In the case of the Magaliesberg, a group of leading conservationists joined in taking the campaign for its protection forward. They included Paul Fatti, then professor of statistics and actuarial science at Wits University, Kevin Gill, a lawyer who recently published a book co-authored by Andry Engelbrecht on the flowers of the Magaliesberg, and Vincent Carruthers, author of a definitive work titled The Magaliesberg that tells the amazing story of the mountain from its origins more than 2 billion years ago, its archaeological and botanical treasures and its close connection with society’s development from the earliest times.

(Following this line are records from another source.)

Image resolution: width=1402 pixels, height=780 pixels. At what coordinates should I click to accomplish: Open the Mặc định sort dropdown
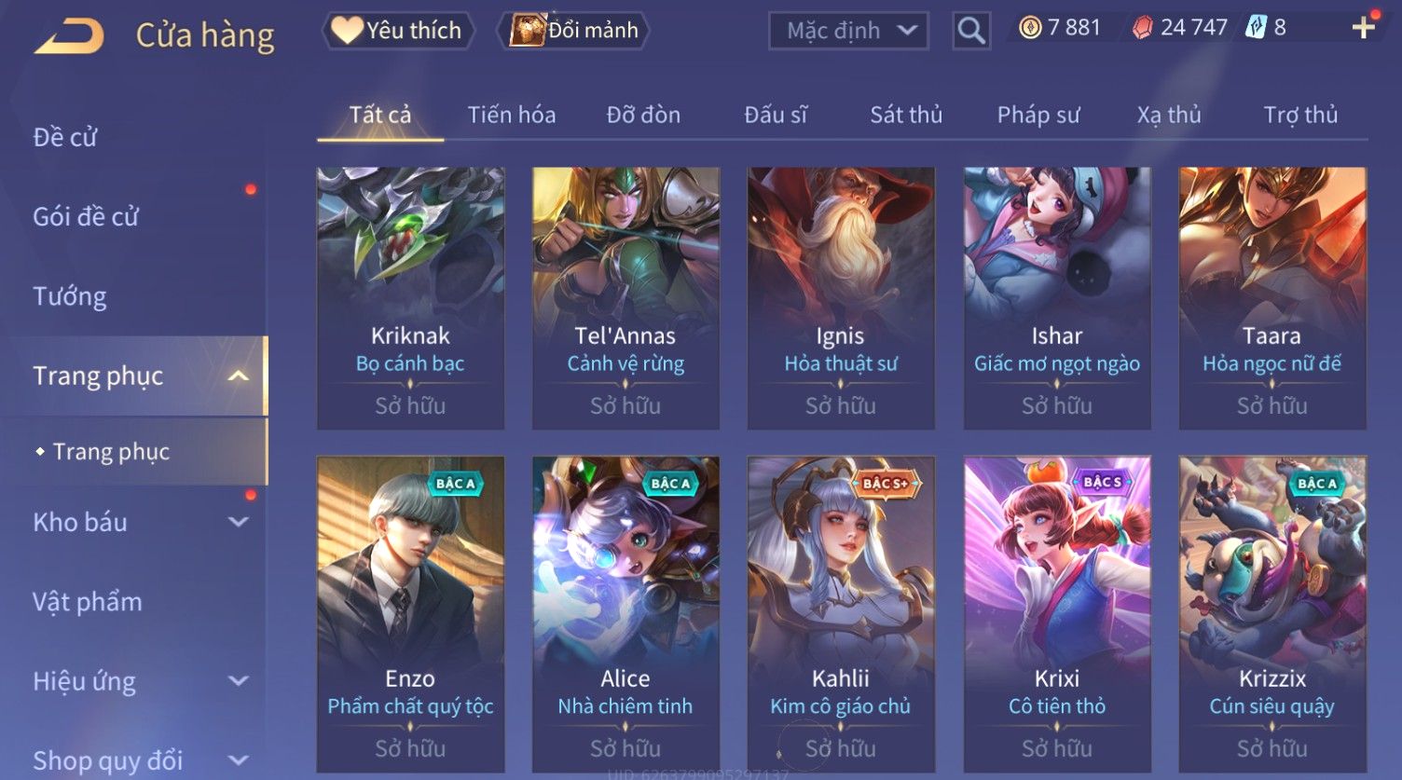[848, 31]
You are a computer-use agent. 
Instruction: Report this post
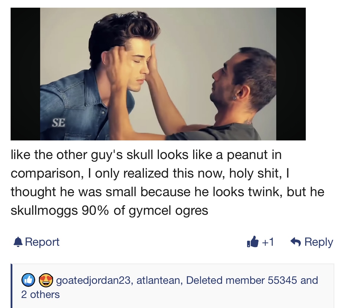pos(37,242)
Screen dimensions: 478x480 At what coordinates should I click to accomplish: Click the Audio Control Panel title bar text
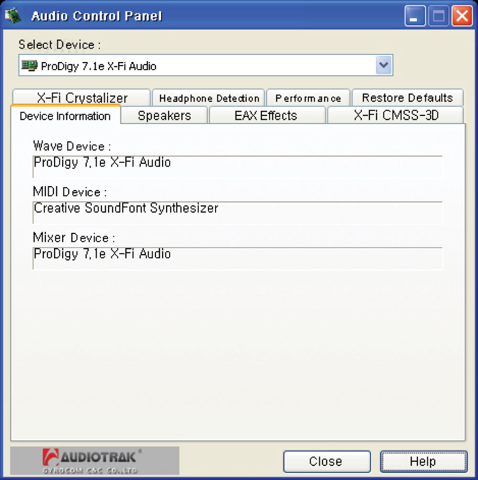[97, 16]
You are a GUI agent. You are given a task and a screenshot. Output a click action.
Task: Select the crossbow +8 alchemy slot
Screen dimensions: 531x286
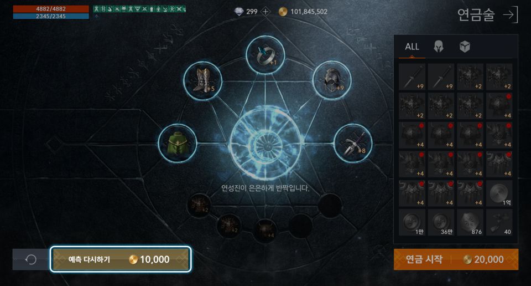point(353,143)
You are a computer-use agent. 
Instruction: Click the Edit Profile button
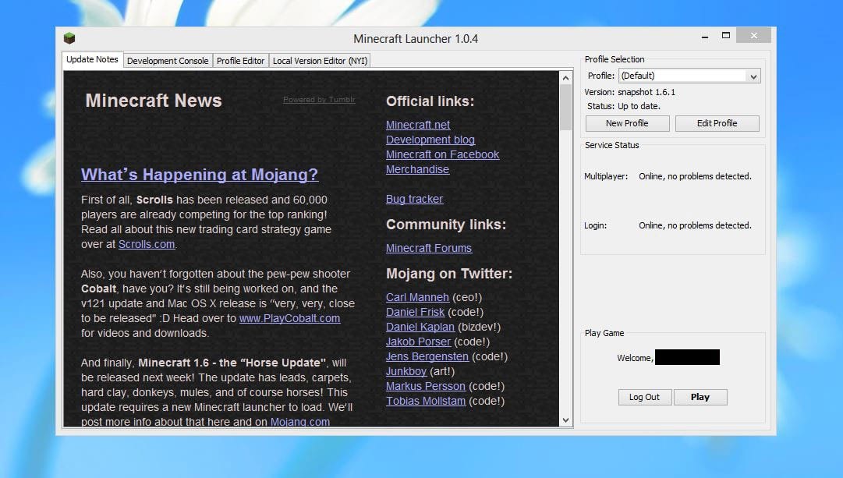coord(717,123)
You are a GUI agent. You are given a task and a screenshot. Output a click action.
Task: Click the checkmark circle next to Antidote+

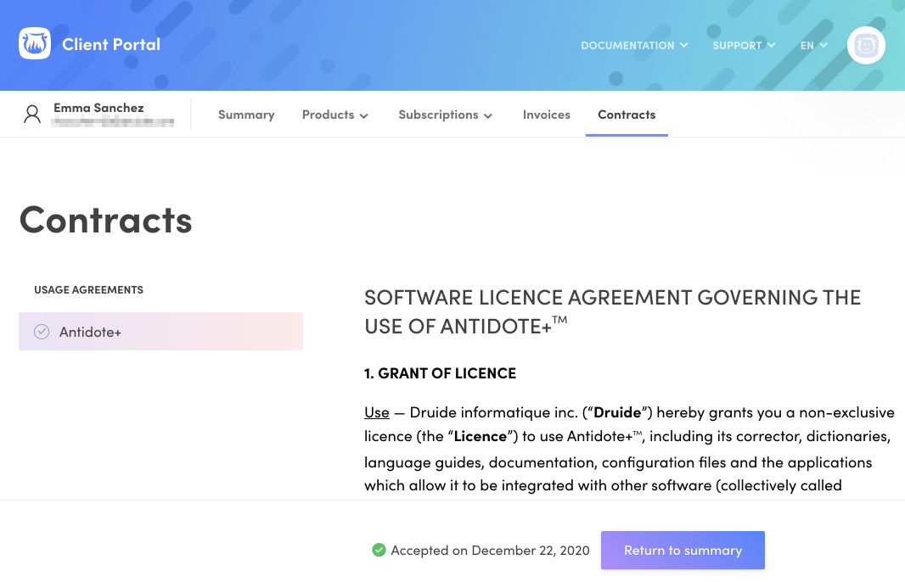point(42,332)
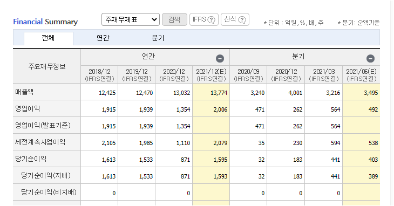Collapse the 분기 columns with minus icon
Viewport: 394px width, 206px height.
(x=370, y=58)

Through a remarkable initiative involving stakeholders, most notably land owners along the mountain range, the group succeeded in the late Seventies in getting it declared a Natural Area, later to be renamed the Magaliesberg Protected Environment. Its listing as a world biosphere reserve is reward for many years’ toil, often against debilitating odds. The purpose of a biosphere is to fashion a mutually beneficial relationship between nature and people under guidance from a management board made up of interested parties.
The Magaliesberg biosphere includes the Cradle of Humankind which, situated across a valley from the mountain range, is once again the focus of international attention following probably its most remarkable hominid fossil find.
The biosphere has a 58 000-hectare core protection area, the Magaliesberg part of which spans the length of its crest, taking in its high southern cliffs where Cape vultures breed and its extensive northern slopes that are interspersed with deep ravines in which leopards prowl.
It has a buffer zone made up largely of farms, private reserves and a wealth of retreats and lodges ranging from rustic to luxurious that mostly provide access to the mountain. Beyond the buffer zone is a vast transition area in which development is expected to be sensitive to the environmental objectives of the biosphere.